0

tl;dr Need some help with Promises.

Here's a little scraper function at the core of it all:

function request(method, url) {
    return new Promise(function (resolve, reject) {
        var xhr = new XMLHttpRequest();
        xhr.open(method, url);
        xhr.onload = resolve;
        xhr.onerror = reject;
        xhr.send();
    });
}

I also have a fairly large list of profiles I'd like to resolve:

const profiles = ['http://www.somesite.com/profile/1',
'http://www.somesite.com/profile/2'] // 100+ more

How do I process them in batches of, say, 5 at a time?

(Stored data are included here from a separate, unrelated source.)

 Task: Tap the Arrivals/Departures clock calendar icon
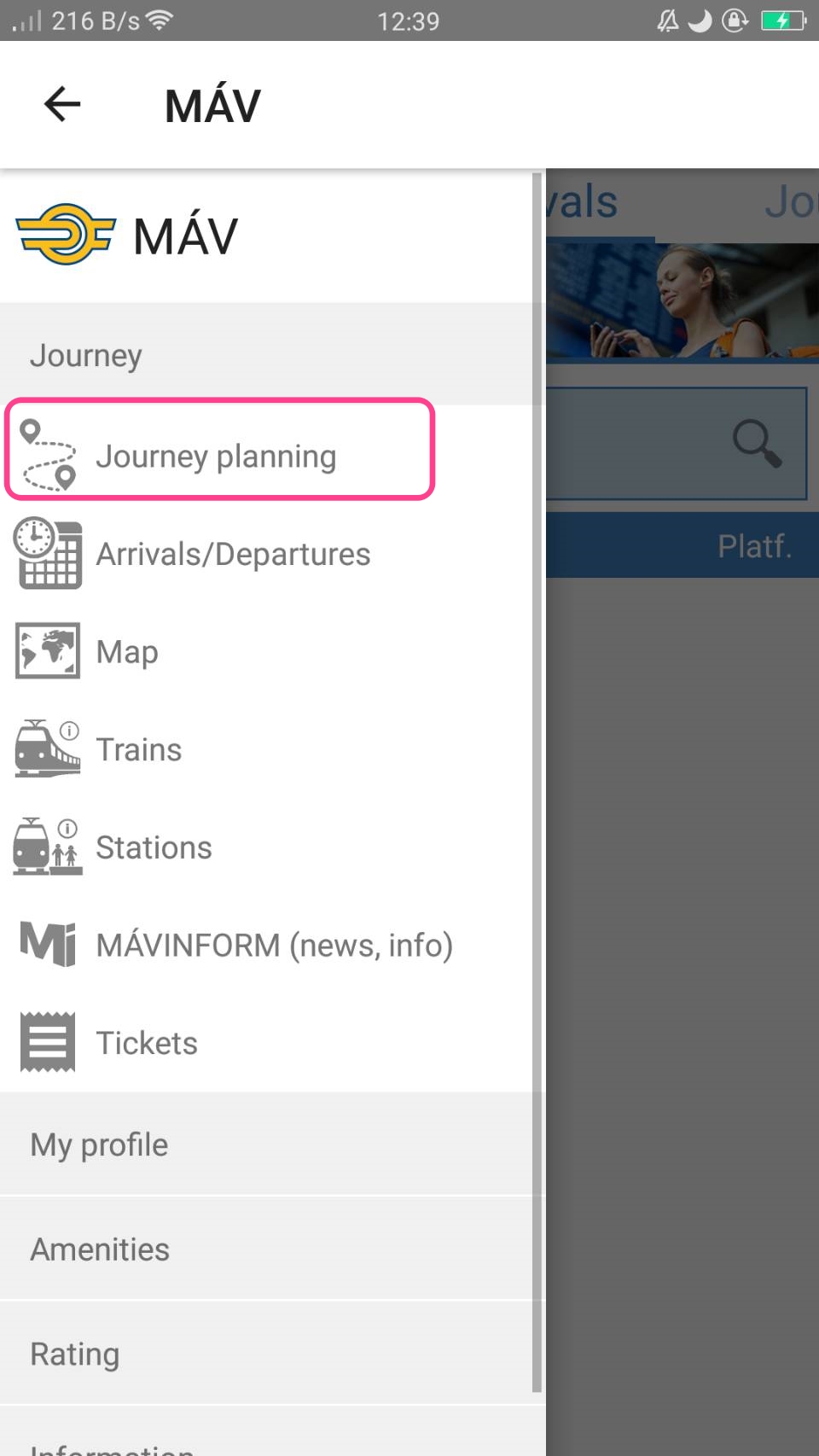48,553
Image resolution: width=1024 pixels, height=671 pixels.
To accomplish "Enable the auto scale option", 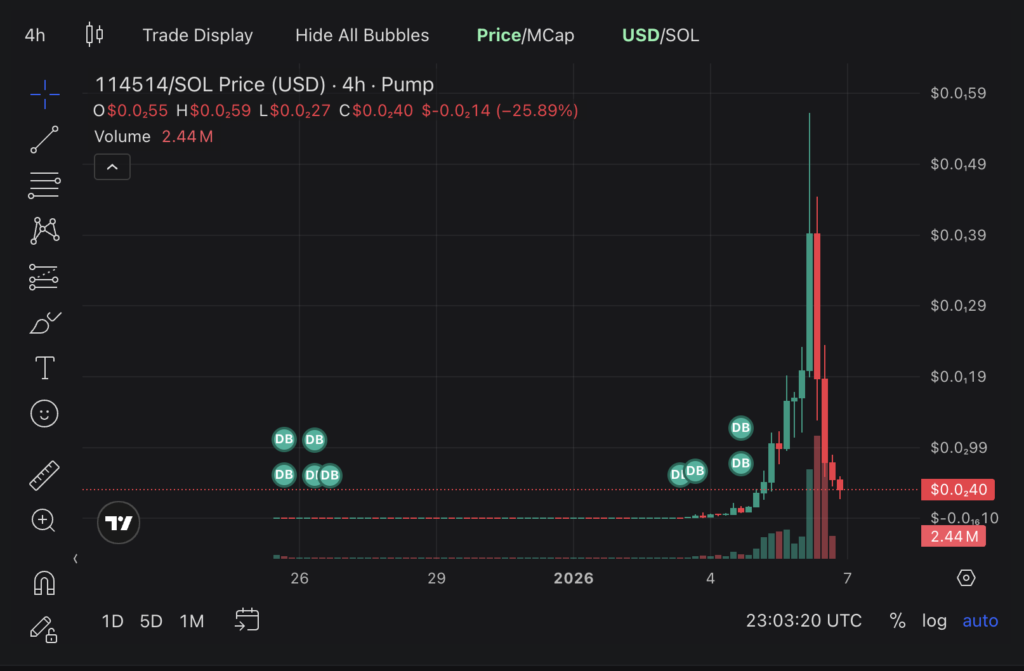I will click(979, 621).
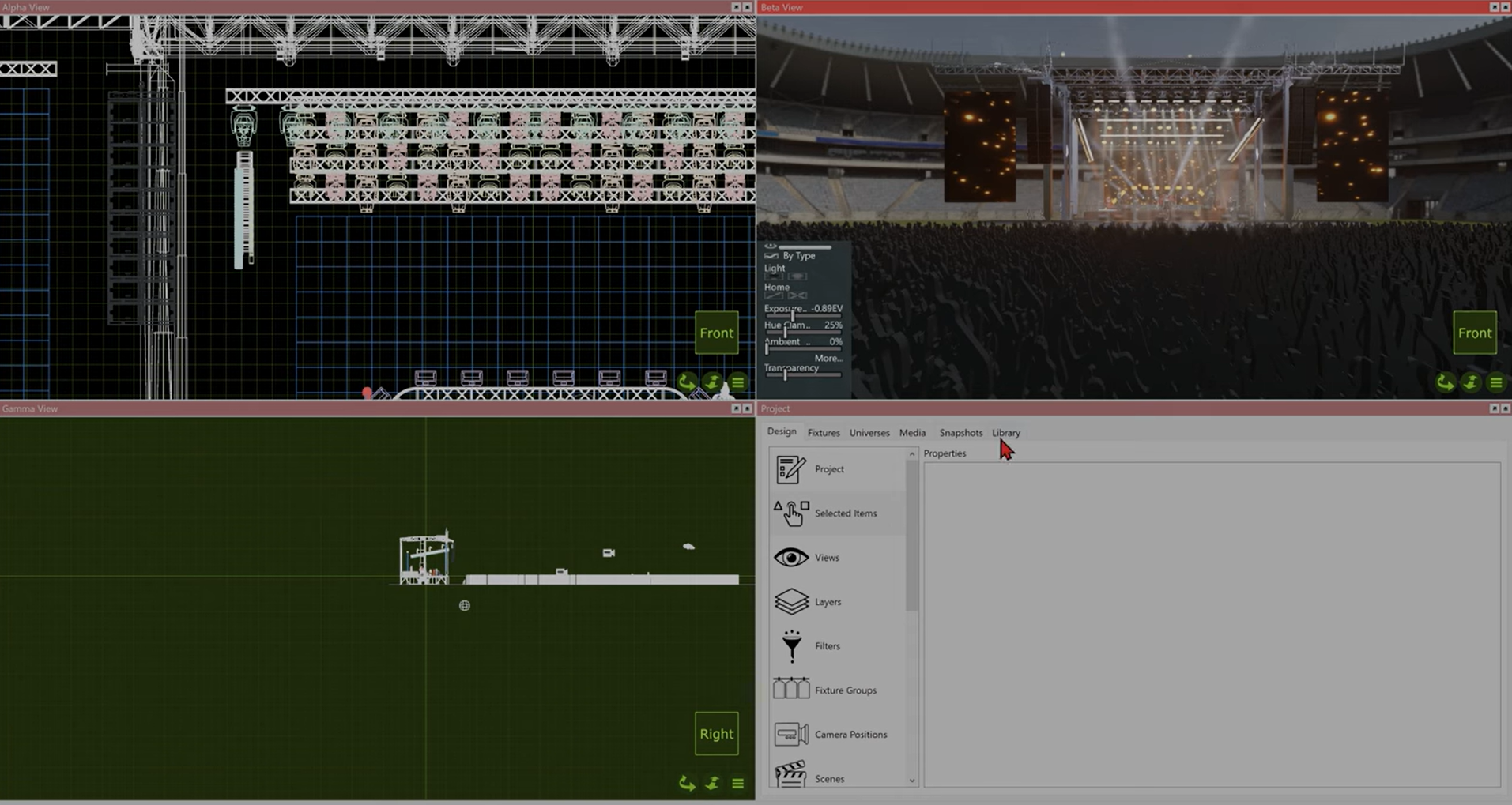Select the Selected Items category icon
Screen dimensions: 1512x805
click(791, 513)
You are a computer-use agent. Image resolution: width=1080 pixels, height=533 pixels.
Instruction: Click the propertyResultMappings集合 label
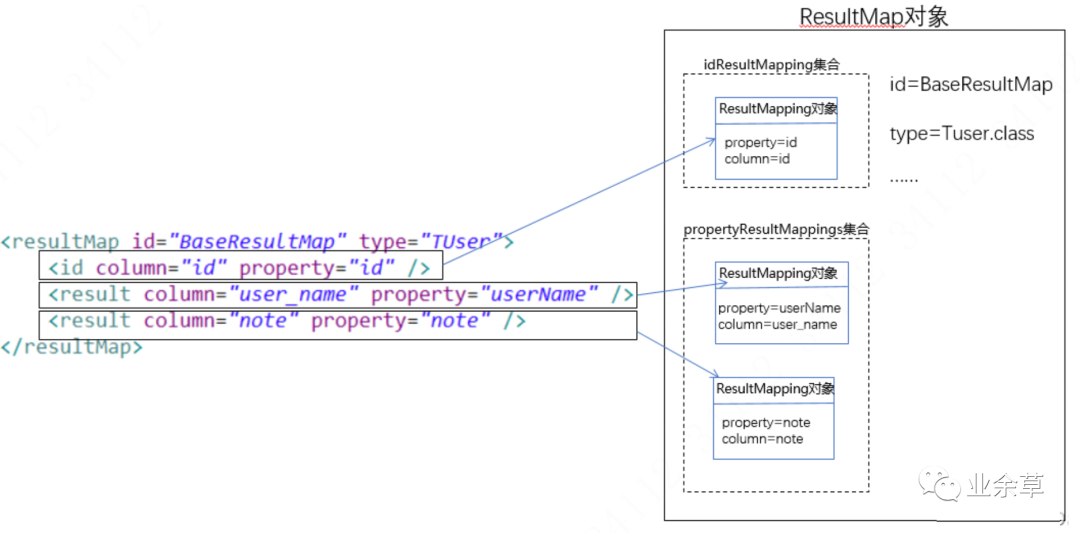(776, 229)
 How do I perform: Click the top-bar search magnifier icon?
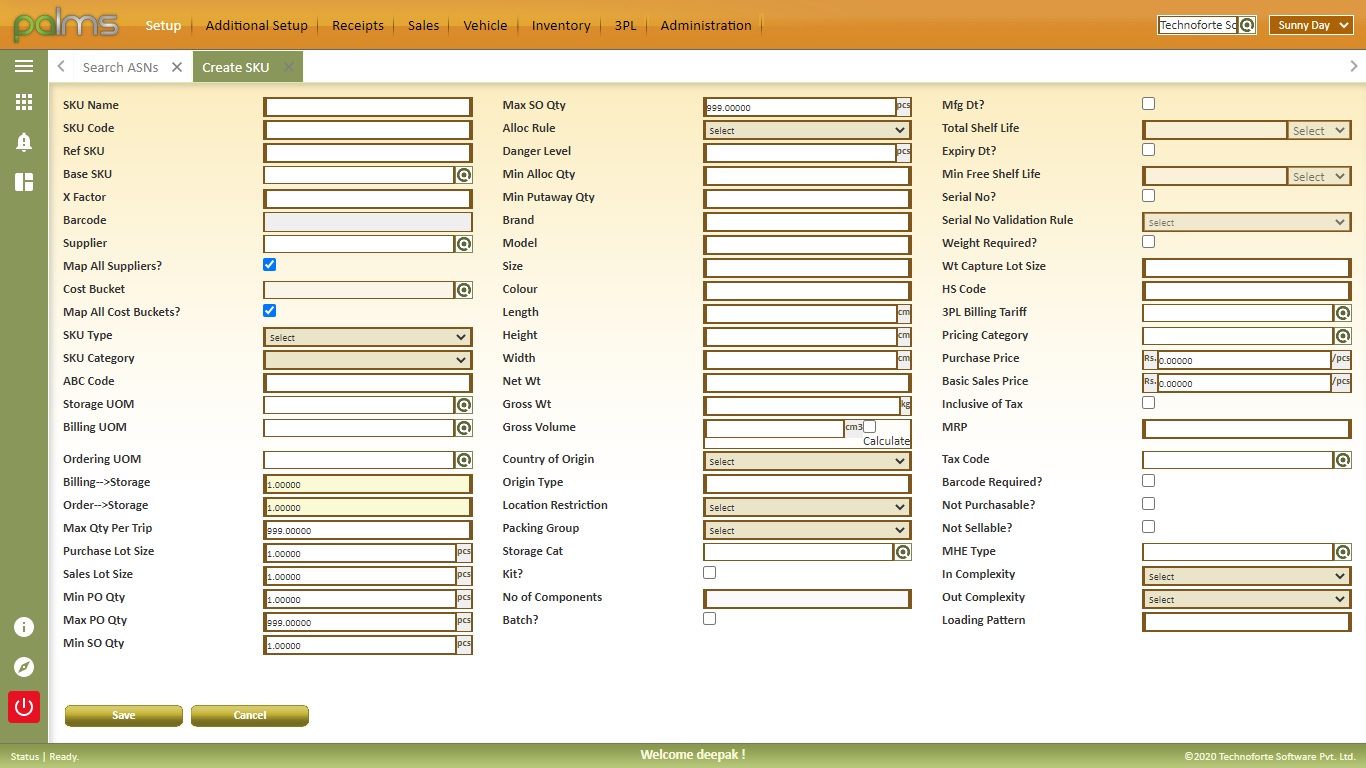(1248, 25)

Here's my thought process so far:

  1. Split into chunks of N using _.chunk()
  2. Await Promise.all() resolving said chunk

Here's what I have so far:

async function processProfileBatch(batchOfUrls) {
    let promises = [];

    // Populate promises
    for (let i = 0; i < batchOfUrls.length; i++) {
        let url = batchOfUrls[i]
        promises.push(request('GET', url))
    }

    // Wait for .all to resolve
    return await Promise.all(promises)
}
const profileBatches = _.chunk(profileLinks, 3)
for (let i = 0; i < profileBatches.length; i++) {
        let processedBatch = await processProfileBatch(profileBatches[i])
        console.log(new Date(), 'processedBatch', processedBatch);
    }

Unfortunately this just returns ProgressEvents; upon inspection the xhr contained within has .responseText set to "" even though readyState is 4:

enter image description here

dsp_099
  • 5,801
  • 17
  • 72
  • 128
  • 1
    You could use [fetch](https://www.npmjs.com/package/node-fetch) instead of XMLHttpRequst – HMR Jun 02 '18 at 08:56
  • @HRM Can't use fetch - target site is sensitive to cookies/sessions or something. – dsp_099 Jun 02 '18 at 09:00
  • Getting `ProgressEvent` is normal for listening to `onload`, you can do `xhr.onload = () => resolve(xhr)` or something to get a different result value – Bergi Jun 02 '18 at 09:03
  • If the `responseText` is empty, that most likely sounds like an [SOP issue](https://stackoverflow.com/q/3076414/1048572) – Bergi Jun 02 '18 at 09:04
  • @Bergi Negative; if I add a sleep(1000) into the Promise.all() to make it take a bit longer, all the xhr promises resolve. Without adding it, sometimes they resolve and other times they do not. It feels like I can't run multiple XHRs at the same time though that doesn't make any sense... – dsp_099 Jun 02 '18 at 09:09
  • @dsp_099 What's the site that you're loading, maybe it rate-limits requests? Also what's the `statusCode` of the responses? – Bergi Jun 02 '18 at 09:17
  • 1
    did you try fetch with credentials include? `fetch(url, { method: 'GET', credentials: 'include' })` – HMR Jun 02 '18 at 09:26
  • @HMR is it possible that Chrome console would show empty string when in fact there was a large string there? I just ran 10 concurrent xhrs and fetches and they all returned expected values. – dsp_099 Jun 02 '18 at 09:39

1 Answers1

1

The issue with chunking is that you have x active requests and then wait for all of them to finish to start the next x amount of requests.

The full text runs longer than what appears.